▸ **PROBLEM TO WORK ON**
Reproduce everything from the line containing "Where should I click to: Check" down to the final line below, changing nothing.

[Recorded data]
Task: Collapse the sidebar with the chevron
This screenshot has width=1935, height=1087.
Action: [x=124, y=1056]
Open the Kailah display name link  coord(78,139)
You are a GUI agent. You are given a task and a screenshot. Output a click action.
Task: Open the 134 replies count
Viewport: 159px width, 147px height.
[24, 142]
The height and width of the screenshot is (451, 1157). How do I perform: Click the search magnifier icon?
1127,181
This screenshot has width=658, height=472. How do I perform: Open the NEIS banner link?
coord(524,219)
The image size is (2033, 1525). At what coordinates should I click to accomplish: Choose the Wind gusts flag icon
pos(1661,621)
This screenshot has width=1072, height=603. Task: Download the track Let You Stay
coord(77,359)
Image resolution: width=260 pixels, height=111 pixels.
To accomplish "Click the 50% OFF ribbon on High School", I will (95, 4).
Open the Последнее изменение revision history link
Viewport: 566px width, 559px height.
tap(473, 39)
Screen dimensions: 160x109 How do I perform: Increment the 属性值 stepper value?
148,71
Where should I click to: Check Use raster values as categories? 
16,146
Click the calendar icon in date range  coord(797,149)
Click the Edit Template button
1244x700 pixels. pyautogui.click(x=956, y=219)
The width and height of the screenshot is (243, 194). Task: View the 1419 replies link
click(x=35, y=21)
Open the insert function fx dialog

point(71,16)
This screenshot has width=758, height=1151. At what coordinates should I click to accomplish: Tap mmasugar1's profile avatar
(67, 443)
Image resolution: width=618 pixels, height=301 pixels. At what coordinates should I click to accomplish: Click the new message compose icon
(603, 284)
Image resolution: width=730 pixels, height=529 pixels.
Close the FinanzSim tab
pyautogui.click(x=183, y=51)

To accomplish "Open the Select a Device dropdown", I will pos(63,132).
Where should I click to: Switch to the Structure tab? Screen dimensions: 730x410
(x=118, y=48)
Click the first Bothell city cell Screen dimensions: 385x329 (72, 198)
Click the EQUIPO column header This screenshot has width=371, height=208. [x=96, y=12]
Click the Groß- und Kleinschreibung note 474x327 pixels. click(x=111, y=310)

▸ **OUTPUT FOR THIS TASK**
Where should I click to: Check Use raster values as categories? 
16,146
Click the calendar icon in date range  coord(797,149)
Click the Edit Template button
1244x700 pixels. pyautogui.click(x=956, y=219)
The width and height of the screenshot is (243, 194). Task: View the 1419 replies link
click(x=35, y=21)
Open the insert function fx dialog

point(71,16)
This screenshot has width=758, height=1151. At what coordinates should I click to accomplish: Tap mmasugar1's profile avatar
(67, 443)
Image resolution: width=618 pixels, height=301 pixels. At what coordinates should I click to accomplish: Click the new message compose icon
(603, 284)
Image resolution: width=730 pixels, height=529 pixels.
Close the FinanzSim tab
pyautogui.click(x=183, y=51)

To accomplish "Open the Select a Device dropdown", I will pos(63,132).
Where should I click to: Switch to the Structure tab? Screen dimensions: 730x410
(x=118, y=48)
Click the first Bothell city cell Screen dimensions: 385x329 (72, 198)
Click the EQUIPO column header This screenshot has width=371, height=208. [x=96, y=12]
Click the Groß- und Kleinschreibung note 474x327 pixels. click(x=111, y=310)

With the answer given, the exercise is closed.